Mandatory arbitration clauses and agreements require individuals to pursue potential legal claims through arbitration instead of through the court system.  Such clauses may be included as a part of a larger contract, such as an employment agreement, or they may be separate standalone agreements.  Although they are frequently used in the employment context, mandatory arbitration clauses may also be included in other types of contracts, such as property leases, home improvement contracts, ridesharing apps, and so on.

What Matters

Mandatory arbitration agreements that include claims for sexual assault and/or sexual harassment are now voidable, regardless of the date, the agreement was signed.  Class action waivers governing sexual assault and/or sexual harassment disputes are also voidable.

Changes to Mandatory Arbitration

On March 3, 2022, President Biden signed into law the Ending Forced Arbitration of Sexual Assault and Sexual Harassment Act of 2021 (the “Act”).  This Act amends the Federal Arbitration Act to make it easier for individuals with sexual assault and/or sexual harassment claims to file a lawsuit in court instead of being required to participate in arbitration, even if they have previously agreed to mandatory arbitration.
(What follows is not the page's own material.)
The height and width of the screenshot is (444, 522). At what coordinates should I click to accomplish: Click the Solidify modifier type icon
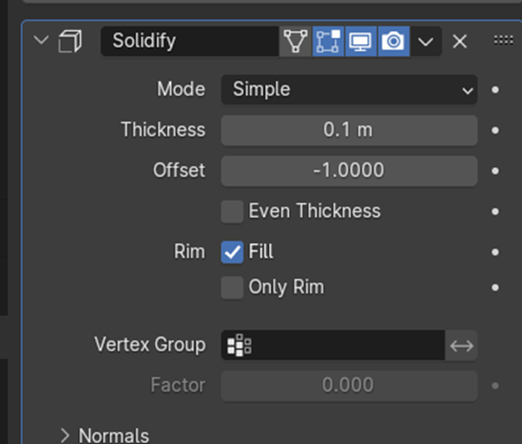click(x=70, y=41)

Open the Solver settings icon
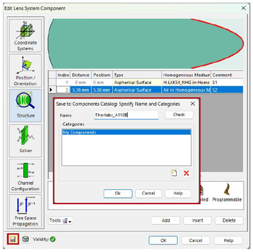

The Act defines “sexual assault dispute” as a dispute involving a nonconsensual sexual act or sexual contact, including when the victim lacks the capacity to consent.  The Act defines “sexual harassment dispute” as a dispute relating to “conduct that is alleged to constitute sexual harassment under applicable Federal, Tribal, or State law.” The Act also permits individuals to file a lawsuit on a class-wide basis for sexual assault and/or sexual harassment disputes, even if the individual previously signed an agreement waiving the right to file a class action.  The Act relies on courts to determine whether its provisions will apply to a particular agreement or dispute.

The Act is partially retroactive.  Prior cases that have already been resolved through arbitration cannot be reopened and litigated in court.  However, any existing mandatory arbitration clause or arbitration agreement governing sexual assault or sexual harassment claims is now voidable, regardless of the date the individual signed the agreement.  Of note, the Act does not prohibit the arbitration of sexual assault and sexual harassment claims as long as both parties agree to arbitration.

TAKE ACTION

Employers should review their employment agreements, mandatory arbitration agreements, and class action waivers to determine if any revisions are needed.  Of particular importance is determining whether to exclude sexual assault and sexual harassment claims from mandatory arbitration agreements moving forward and whether existing agreements specify what happens when some claims are subject to arbitration and some are not.